[Stored items]

[Start of section]

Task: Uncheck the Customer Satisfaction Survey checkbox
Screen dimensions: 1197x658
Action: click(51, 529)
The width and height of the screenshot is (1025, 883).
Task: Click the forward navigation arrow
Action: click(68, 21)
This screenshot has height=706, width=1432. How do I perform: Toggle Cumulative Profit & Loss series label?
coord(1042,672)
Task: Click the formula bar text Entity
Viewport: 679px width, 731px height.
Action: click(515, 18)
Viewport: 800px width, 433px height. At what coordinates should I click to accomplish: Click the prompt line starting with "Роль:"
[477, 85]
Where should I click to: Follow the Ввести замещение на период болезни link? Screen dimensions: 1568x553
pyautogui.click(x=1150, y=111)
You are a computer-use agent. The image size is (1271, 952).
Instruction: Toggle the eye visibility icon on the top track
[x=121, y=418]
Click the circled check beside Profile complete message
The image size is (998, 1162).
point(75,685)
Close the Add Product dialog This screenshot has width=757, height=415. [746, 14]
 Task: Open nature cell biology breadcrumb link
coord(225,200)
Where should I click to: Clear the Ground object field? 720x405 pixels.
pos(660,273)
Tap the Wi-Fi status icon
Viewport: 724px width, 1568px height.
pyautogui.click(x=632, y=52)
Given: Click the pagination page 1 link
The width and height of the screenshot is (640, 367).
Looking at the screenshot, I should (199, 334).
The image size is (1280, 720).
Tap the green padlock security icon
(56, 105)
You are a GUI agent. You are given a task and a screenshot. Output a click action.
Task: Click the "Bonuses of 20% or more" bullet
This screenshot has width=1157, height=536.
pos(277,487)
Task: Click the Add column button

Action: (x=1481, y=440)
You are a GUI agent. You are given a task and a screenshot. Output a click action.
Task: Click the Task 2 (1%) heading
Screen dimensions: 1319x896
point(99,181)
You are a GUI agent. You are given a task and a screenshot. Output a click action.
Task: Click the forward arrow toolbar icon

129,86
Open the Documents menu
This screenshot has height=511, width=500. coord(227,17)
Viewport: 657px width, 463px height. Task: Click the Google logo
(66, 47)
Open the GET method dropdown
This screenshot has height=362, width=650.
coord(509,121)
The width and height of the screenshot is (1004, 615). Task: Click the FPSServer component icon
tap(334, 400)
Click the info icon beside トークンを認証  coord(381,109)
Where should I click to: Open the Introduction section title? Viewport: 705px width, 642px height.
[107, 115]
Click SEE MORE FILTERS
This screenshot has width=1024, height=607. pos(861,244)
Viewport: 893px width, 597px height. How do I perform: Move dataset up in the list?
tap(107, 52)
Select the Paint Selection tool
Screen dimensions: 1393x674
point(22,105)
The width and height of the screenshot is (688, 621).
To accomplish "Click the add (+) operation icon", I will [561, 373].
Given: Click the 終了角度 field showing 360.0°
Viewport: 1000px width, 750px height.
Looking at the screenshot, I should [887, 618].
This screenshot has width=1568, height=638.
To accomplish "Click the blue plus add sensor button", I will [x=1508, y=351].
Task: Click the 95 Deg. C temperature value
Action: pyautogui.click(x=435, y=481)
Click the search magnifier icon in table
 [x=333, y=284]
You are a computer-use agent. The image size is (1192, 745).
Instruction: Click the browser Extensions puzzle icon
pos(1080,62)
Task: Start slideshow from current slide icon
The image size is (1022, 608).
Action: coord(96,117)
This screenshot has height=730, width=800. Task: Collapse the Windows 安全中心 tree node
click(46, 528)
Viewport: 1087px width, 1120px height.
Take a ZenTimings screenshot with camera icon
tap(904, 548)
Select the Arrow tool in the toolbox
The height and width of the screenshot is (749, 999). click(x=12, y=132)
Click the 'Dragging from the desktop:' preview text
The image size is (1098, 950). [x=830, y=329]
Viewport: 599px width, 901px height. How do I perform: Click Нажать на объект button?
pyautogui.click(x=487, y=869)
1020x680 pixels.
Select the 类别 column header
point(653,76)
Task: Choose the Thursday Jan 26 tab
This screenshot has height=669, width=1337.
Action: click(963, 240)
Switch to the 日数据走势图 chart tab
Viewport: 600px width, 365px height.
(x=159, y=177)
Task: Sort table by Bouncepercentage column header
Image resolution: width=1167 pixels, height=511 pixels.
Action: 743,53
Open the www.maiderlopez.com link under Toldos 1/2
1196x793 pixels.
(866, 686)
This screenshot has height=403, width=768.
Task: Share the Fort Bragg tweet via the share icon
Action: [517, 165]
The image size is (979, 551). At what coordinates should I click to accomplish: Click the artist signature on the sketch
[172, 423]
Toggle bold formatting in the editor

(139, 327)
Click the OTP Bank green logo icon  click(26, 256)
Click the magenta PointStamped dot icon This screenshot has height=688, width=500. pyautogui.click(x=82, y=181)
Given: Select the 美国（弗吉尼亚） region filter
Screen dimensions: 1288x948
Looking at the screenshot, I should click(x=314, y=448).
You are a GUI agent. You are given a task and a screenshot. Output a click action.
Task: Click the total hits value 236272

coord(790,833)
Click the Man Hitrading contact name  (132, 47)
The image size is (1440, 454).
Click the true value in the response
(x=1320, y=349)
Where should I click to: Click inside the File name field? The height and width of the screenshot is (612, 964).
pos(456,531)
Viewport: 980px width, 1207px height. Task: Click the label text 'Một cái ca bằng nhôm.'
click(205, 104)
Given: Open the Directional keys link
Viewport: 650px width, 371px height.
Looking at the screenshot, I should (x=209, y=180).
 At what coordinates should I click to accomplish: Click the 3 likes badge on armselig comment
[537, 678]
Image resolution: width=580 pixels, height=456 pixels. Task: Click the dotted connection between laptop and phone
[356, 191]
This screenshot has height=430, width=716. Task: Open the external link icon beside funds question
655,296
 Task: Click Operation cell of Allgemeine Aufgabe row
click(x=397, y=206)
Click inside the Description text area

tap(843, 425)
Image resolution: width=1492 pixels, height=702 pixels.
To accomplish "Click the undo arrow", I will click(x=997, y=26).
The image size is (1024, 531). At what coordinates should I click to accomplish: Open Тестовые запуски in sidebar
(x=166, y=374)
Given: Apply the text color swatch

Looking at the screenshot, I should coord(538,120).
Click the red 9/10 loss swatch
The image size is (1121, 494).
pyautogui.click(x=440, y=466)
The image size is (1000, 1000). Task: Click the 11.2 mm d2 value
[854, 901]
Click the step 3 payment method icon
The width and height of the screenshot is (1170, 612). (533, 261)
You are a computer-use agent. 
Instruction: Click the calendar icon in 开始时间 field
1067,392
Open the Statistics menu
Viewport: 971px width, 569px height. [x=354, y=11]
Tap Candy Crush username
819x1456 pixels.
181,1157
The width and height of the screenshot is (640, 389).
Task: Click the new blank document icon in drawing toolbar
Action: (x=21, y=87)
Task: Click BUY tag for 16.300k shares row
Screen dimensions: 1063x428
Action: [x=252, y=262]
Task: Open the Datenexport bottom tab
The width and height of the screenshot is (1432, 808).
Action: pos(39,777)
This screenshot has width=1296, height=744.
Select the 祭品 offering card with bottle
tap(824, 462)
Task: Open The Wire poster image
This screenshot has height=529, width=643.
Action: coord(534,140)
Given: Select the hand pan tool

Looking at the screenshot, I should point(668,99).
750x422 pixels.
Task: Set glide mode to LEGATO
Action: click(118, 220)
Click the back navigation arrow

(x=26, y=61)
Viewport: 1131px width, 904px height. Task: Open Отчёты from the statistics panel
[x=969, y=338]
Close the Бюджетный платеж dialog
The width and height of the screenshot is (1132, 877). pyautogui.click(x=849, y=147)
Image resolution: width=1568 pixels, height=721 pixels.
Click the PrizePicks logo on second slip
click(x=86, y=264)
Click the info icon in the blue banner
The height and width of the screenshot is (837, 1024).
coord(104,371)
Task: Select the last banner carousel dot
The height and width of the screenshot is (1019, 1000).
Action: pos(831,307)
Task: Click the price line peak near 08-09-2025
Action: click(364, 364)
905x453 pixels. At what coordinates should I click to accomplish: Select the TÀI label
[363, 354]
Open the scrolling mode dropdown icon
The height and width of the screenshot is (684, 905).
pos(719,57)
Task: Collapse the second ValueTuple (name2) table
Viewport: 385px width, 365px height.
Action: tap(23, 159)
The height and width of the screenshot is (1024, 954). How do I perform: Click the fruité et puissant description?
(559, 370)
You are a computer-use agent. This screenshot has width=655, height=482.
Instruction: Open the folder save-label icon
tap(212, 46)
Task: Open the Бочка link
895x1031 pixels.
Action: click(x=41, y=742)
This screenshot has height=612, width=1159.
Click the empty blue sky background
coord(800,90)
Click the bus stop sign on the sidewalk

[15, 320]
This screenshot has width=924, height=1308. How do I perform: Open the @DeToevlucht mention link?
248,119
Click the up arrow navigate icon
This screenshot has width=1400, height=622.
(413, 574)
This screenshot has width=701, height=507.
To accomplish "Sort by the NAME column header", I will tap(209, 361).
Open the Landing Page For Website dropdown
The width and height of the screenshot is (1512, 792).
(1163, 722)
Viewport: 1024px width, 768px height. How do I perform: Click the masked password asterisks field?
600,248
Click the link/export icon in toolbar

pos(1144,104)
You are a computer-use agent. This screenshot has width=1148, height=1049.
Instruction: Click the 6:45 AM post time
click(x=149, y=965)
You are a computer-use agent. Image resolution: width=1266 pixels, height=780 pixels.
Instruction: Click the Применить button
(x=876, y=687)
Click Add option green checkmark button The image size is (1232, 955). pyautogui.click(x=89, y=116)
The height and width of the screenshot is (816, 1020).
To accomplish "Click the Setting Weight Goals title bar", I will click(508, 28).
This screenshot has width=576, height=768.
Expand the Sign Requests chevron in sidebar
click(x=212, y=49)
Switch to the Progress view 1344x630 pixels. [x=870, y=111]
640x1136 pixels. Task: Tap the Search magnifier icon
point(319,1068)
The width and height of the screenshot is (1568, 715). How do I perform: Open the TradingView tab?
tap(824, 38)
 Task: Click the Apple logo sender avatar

[End of section]

Directions for this task ▸ Show every line of the records above that contains the word "info".

Expected answer ▸
Click the info icon beside トークンを認証  coord(381,109)
Click the info icon in the blue banner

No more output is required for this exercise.